So, in the first workshop we introduced you to R and RStudio, and taught you the basic ways in which you can use R. To quickly refresh, we covered:
Inf, NaN, NA[]In this practical we are going to take a bit of a sideways step - learning skills which are parallel to R but not actually to do with R itself. These will be critical skills to ensuring you can easily create widely shareable open science projects, and will also be used during your projects later in the year.
At the end of the last session I set homework to do some basic calculations using R. Here is my code to run those calculations:
## create a vector of random numners
ran_50 <- runif(100, 0, 50)
##order them from smallest to largest
sort_ran_50 <- sort(ran_50)
##write the function
my_fun <- function(x){
##subtract log10(x) from x
y <- x - log10(x)
##return the new vector
return(y)
}
##run the function on your random numbers
new_data <- my_fun(sort_ran_50)
##calculate mean, sd, and se:
##calcualte mean
mean_dat <- mean(new_data)
##calcualte SD
sd_dat <- sd(new_data)
##the function for se
se <- function(x)sd(x)/sqrt(length(x))
se_dat <- se(new_data)
##results
results <- c("mean" = mean_dat,
"sd" = sd_dat,
"se" = se_dat)
Now, on to this weeks work.
Github is an online repository aimed at making two things easy: (1) sharing/collaborating on code and (2) version control. Github is actually a front end to Git - the underlying code that makes the sharing/collaborating and version control actually work. Github gives us a nice user-friendly front end where we can do all the important stuff Git does whilst not having to learn the Git commands ourself. Github is widely used to assist in writing code, particularly when there are many different people involved in writing complex scripts which are hard to keep track of. In essence it will save your R folders from looking like this:
The figure to the right gives you an approximate idea of how Git and Github work. Lets work from the bottom up.
Github works with what are called repositories. These are folders on your computer which contain code, data, and files called read me files which describe what the repository contains. These files can be organised into sub folders (in the diagram to the right we have two subfolders in Repository 1 called Data and R code). You will end up with lots of these repositories, usually one for each project you are working on.
The code, data, and other files in these repositories are tracked and catalouged by a GUI for Github called Github Desktop. As we said earlier Github is an online repository, and this desktop GUI allows us to sync our desktop repositories with the stored versioins of these repositories online.

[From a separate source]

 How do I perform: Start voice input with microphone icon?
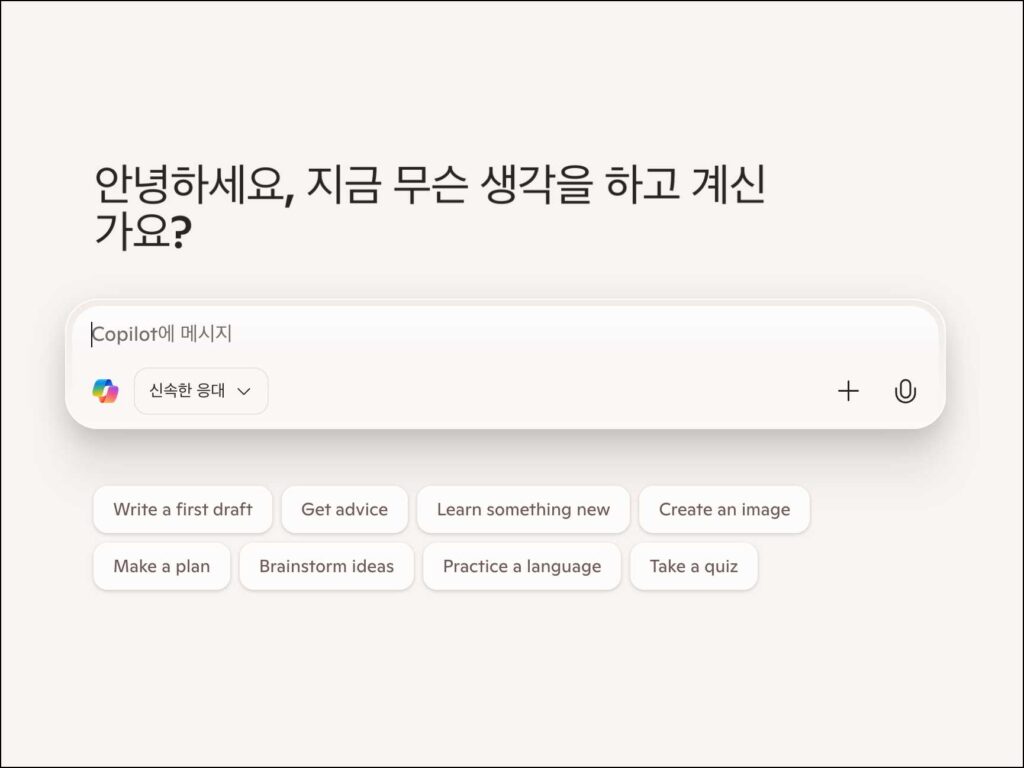(x=904, y=391)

These repositories are stored under your profile at Github.com - you can see mine here. A repository can be marked as private (only you and invited collaborators can work on it) or public (anyone can download your code and data).

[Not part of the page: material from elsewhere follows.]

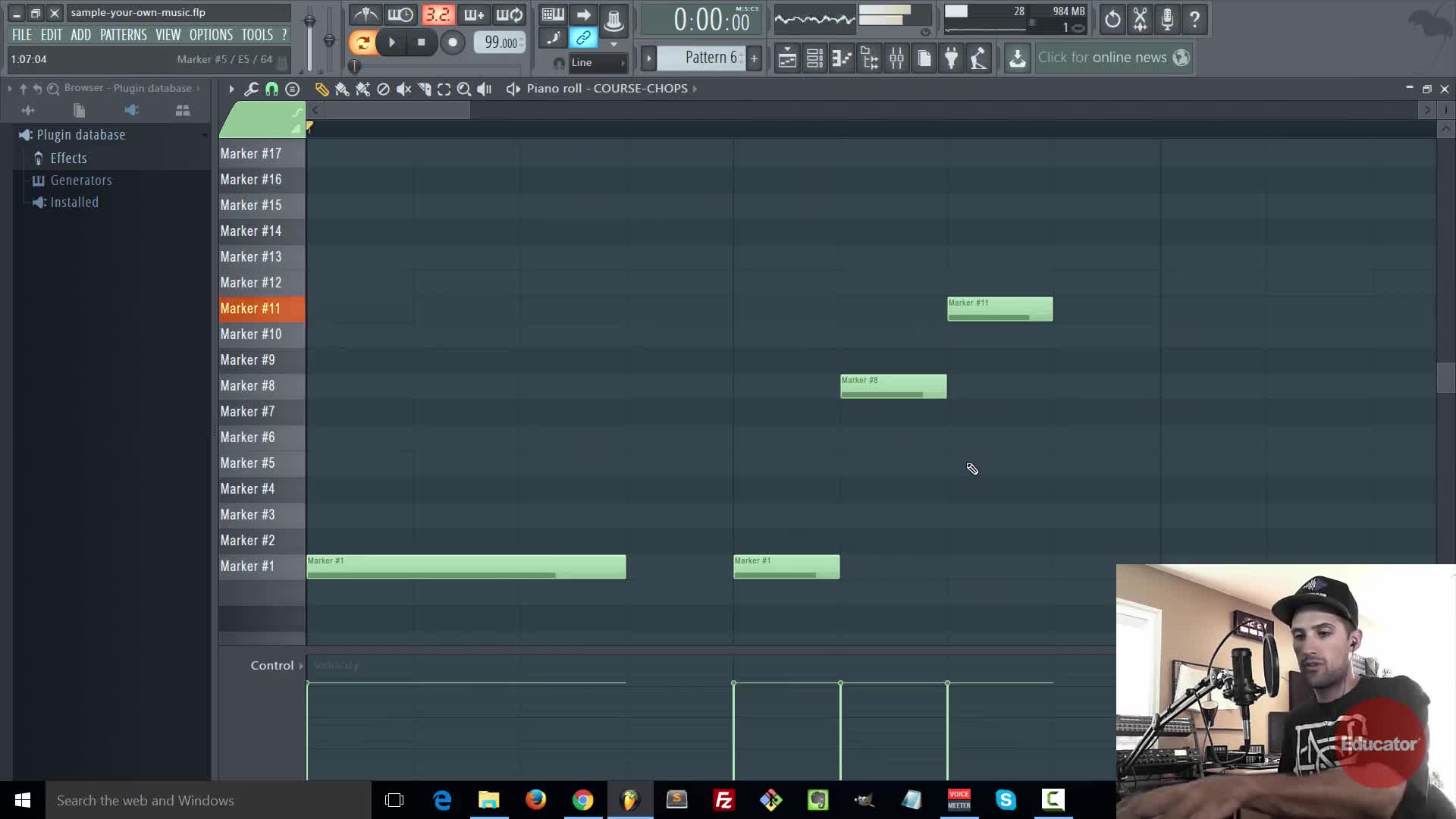This screenshot has width=1456, height=819.
Task: Open the mixer window
Action: (x=897, y=58)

Github is actually a front end for Git, which does all the heavy lifting of tracking the changes to code, data, etc which form the backbone of what Github is useful for.
Git/Github work in much the same way as track-changes does in Microsoft Word (if you have used that). You will make an initial copy of your repository (including any code which is already in there) and you will sync this to Github.com. Then, whenever you make changes to the documents in your repository, the Github desktop GUI will track these changes and then when you ask it to it will upload these changes onto Github.com.
Today you will learn how to set up a Github account and start a repository, learn about how to see what changes have been made to the files in your repository, and how to branch and clone repositories to get access to other peoples code and data.
You will then be adding code and documents to your Github repository as we go through this course, culminating in the submission of your projects through Github.
The first thing to do is make a Github account - this will give you access to all the magical powers of Github. And it’s free! Go to the Github homepage and you should see a big box on the right hand side saying “Sign up”. Alternatively try here. Go through the steps and when you have the option select “Individual - Free” in the account type page. When you have verified your account you will be asked if you want to create your first repository - don’t do this, insted either quit your browser window or navigate to https://github.com/.
Next you’ll need to download and install Github desktop, selecting the correct operating system. Once this is installed you will need to sign into your Github account (through the prompted window). Great, now we can start using Github.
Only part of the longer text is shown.